There are three fundamental health care cost factors that are not receiving the nation’s full attention.
The most important of these is in the area of terminal illnesses. Terminal illness, put bluntly, means death and very few are willing to come to terms with that. The basic reason is that, while most everyone believes in a life after death, few are really confident of that belief. This is well expressed by the old joke that everyone wants to go to heaven but no one wants to go now. The result is a desperate attempt to hold on to life.
That desperation turns to medical technology which merely prolongs the agony without curing the disease. This is extremely costly resulting in the consumption of a large percentage of the nations health care dollars.
The second most important factor is the population’s lack of control over weight. Today, two-thirds of all Americans are either obese or overweight and it is well known that this alone leads to costly chronic disease.
The final factor is that the age demographic is sliding upwards due to the aging of the baby boomers.

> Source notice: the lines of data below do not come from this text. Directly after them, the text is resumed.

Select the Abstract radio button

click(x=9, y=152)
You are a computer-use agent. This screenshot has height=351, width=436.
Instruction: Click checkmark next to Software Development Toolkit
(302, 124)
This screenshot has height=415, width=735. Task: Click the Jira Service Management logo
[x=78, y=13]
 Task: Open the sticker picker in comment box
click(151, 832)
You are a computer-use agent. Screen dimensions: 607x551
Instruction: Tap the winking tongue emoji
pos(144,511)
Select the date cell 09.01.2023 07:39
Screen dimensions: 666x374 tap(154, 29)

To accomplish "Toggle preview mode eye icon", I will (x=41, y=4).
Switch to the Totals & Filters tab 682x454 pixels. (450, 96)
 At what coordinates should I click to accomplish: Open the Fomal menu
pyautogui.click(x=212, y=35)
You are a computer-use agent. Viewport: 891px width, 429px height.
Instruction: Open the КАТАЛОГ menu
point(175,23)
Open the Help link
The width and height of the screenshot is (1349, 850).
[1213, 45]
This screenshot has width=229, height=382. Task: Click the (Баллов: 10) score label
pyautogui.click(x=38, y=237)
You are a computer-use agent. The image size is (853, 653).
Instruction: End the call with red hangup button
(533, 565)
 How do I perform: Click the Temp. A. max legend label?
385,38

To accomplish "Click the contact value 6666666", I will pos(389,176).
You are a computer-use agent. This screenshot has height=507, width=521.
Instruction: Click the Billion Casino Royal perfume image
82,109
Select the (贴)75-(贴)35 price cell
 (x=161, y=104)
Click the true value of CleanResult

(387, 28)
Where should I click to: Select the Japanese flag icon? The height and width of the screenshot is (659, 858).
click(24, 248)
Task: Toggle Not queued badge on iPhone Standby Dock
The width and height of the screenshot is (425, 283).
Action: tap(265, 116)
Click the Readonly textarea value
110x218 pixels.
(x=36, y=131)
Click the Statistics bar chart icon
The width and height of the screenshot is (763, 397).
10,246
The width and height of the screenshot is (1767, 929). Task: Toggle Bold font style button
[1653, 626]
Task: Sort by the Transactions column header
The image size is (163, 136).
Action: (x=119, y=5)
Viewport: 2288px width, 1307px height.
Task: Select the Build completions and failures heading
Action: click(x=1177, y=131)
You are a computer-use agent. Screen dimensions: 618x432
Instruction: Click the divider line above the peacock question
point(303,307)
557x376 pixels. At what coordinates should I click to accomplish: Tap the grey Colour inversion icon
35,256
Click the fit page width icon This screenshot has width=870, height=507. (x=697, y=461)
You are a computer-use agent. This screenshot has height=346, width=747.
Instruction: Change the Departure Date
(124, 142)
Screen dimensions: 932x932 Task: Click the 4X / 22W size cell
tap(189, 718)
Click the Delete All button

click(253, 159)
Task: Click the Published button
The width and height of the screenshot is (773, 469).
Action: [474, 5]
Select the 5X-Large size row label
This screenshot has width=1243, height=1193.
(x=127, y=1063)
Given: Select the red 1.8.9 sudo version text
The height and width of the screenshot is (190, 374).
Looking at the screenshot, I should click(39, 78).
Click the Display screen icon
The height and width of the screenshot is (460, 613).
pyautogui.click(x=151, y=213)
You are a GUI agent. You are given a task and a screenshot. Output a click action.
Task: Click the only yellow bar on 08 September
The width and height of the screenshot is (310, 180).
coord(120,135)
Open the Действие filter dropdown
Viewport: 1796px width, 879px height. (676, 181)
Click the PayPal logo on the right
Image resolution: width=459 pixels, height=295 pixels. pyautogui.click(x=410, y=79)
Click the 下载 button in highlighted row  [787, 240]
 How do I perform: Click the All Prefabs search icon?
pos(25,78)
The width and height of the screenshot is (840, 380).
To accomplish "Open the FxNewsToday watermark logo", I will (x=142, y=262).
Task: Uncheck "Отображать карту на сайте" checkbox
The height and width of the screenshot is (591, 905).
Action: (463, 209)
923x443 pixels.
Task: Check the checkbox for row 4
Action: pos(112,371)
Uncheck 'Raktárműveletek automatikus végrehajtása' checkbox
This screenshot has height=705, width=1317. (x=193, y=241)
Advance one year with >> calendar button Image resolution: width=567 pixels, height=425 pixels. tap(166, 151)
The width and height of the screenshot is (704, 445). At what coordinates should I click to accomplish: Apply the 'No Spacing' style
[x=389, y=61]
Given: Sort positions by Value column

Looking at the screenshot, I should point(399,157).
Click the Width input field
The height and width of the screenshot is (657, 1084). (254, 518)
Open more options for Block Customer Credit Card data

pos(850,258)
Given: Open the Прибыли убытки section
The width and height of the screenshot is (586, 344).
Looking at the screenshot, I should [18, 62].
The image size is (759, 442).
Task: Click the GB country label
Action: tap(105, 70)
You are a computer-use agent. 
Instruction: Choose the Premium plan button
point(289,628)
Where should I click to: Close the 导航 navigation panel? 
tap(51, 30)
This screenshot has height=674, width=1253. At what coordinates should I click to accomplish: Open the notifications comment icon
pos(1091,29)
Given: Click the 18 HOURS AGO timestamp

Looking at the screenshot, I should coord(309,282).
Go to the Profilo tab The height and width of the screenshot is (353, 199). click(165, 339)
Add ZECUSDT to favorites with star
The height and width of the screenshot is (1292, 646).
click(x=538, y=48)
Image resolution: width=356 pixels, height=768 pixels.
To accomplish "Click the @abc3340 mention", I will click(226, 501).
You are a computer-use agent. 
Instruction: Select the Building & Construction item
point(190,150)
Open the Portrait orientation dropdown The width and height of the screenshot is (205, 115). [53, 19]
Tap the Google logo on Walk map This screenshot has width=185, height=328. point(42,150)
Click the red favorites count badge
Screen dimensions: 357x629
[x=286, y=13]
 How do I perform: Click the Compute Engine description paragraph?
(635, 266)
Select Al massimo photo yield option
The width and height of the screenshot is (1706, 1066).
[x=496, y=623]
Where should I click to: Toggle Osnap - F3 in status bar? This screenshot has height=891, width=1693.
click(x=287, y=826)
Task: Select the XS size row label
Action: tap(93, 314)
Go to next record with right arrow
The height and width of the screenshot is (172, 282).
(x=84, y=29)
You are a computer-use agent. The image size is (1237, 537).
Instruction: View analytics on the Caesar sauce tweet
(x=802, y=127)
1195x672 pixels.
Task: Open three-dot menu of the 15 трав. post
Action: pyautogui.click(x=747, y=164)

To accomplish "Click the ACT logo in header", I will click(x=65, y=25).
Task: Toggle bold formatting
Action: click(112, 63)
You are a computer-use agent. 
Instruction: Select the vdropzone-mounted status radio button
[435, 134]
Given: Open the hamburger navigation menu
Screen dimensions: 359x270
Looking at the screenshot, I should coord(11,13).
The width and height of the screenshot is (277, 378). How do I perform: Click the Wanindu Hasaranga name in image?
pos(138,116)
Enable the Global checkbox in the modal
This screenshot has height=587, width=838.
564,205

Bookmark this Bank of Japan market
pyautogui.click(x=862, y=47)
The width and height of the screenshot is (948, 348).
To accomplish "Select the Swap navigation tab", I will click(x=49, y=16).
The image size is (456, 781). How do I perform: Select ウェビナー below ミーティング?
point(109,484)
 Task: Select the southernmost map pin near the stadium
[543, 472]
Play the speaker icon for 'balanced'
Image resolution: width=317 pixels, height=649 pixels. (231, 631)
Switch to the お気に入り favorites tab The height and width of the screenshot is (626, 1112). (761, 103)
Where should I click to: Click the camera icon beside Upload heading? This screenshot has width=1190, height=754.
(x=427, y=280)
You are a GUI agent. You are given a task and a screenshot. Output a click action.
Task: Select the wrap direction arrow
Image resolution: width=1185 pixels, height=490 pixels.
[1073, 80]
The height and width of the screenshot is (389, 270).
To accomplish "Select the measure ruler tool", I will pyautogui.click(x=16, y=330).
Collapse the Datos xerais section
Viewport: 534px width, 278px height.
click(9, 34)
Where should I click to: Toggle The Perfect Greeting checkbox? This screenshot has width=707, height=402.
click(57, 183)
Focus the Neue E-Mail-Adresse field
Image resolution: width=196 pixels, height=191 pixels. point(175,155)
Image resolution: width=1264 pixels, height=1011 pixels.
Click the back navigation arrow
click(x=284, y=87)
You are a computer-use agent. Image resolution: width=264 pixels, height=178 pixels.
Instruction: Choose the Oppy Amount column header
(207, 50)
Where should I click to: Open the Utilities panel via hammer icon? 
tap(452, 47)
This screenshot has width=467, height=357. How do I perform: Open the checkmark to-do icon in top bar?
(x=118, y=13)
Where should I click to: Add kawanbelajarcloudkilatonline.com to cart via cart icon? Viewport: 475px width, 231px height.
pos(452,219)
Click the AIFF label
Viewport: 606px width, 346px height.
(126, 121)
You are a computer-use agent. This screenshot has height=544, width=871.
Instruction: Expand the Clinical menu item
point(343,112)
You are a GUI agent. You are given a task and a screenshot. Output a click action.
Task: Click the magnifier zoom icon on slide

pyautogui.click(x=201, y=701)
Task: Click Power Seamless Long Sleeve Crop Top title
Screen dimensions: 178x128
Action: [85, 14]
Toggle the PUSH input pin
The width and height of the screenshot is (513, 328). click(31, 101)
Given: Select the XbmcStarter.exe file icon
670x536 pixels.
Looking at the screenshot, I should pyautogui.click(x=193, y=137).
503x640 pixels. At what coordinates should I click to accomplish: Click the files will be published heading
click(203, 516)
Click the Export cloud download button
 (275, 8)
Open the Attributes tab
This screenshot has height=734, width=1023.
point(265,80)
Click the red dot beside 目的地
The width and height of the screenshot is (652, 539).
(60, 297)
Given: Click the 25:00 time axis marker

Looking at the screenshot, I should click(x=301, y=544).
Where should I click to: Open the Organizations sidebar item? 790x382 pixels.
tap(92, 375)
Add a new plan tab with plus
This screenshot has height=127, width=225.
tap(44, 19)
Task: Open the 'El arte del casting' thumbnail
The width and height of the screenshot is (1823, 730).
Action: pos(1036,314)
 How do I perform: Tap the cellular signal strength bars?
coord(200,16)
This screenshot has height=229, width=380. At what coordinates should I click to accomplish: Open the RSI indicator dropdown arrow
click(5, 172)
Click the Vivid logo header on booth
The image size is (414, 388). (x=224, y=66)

The end result is a nation of aged, overweight and desperate people focused solely on themselves unwilling to think in terms of the costs that others must incur. Few politicians are willing to buck this sentiment so the problem will likely worsen until rising health care costs produce a fiscal crisis. At this point health care costs will threaten the provision of Social Security and the rest of the entitlements, the functioning of government itself and even the provision of military security.